Pour  viser la ligue nationale, il faut la qualité de jeu. Je n’en avais peut-être pas suffisamment. De plus, il me manquait probablement un peu de patinage. Je pense également que, parfois, le joueur a besoin d’un petit coup de pouce de l’entraineur. S’il lui fait confiance, il peut alors aller très loin. Vous savez, ce n’est déjà pas facile de faire son entrée dans une grande équipe. Aussi, lorsqu’on y est,  on doit se faire sa place. Lorsque j’étais à Bienne, je me souviens d’une période où il y avait 4 à 5 blessés en défense. Nous étions trois jeunes au bout du banc et l’entraîneur a fait appel à Jakob Kölliker  (quadragénaire à l’époque) alors qu’il avait mis un terme à sa carrière depuis 2 ans. Quand on voit cela, on est complètement démotivé. Le pire, c’est que l’entraineur te regarde avec le sourire, comme pour te dire: «toi, tu ne joueras pas!»

Vous avez beaucoup apporté au hockey régional. Aujourd’hui, comment voyez- vous votre avenir ?
Pour le moment,  je ne sais pas du tout. J’aimerais bien être responsable d’une équipe de juniors (mini ou novices). J’assiste déjà un peu l’entraineur des novices, surtout dans les bases. Toutefois, je ne sais pas encore si je resignerais pour une saison avec la première équipe de Franches. Il faudra juste que je donne ma réponse rapidement.

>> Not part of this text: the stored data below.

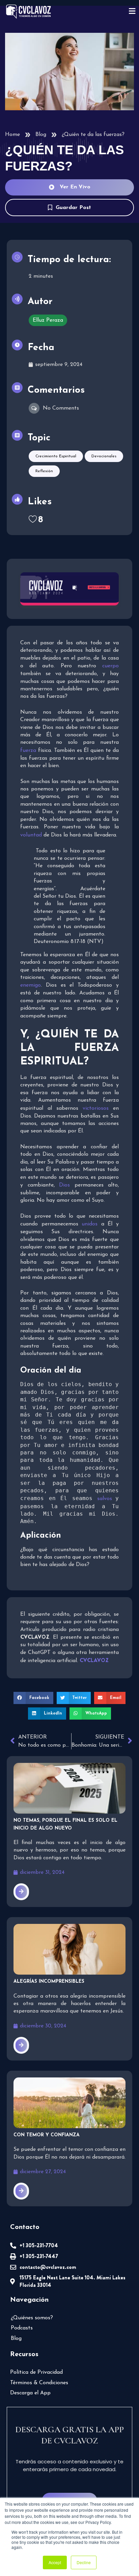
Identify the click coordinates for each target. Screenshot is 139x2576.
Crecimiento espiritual (55, 456)
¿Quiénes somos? (32, 2318)
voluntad (32, 835)
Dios (67, 1185)
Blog (40, 134)
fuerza (29, 750)
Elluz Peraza (48, 320)
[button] (33, 1698)
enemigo (30, 985)
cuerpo (110, 666)
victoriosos (98, 1108)
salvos (106, 1498)
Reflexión (44, 471)
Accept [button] (55, 2562)
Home (12, 134)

Vous vivez actuellement  une très belle saison, tant sur le plan personnel que collectif. Cela ne vous incite-t-il pas à poursuivre?
Justement. Pourquoi ne pas s’arrêter sur une belle saison comme celle-ci plutôt que d’en vouloir toujours plus?  Sinon, l’année suivante,  tu marques peut-être un but par-ci par-là, tu fais de la m*** et tu te fais critiquer par les spectateurs ou les journalistes. Le jeu en vaut-il vraiment la chandelle? Moi, ce qui me plairait, ce serait de mettre un terme à ma carrière en ramenant le titre romand au HCFM dix ans après. Ça, ce serait le pied.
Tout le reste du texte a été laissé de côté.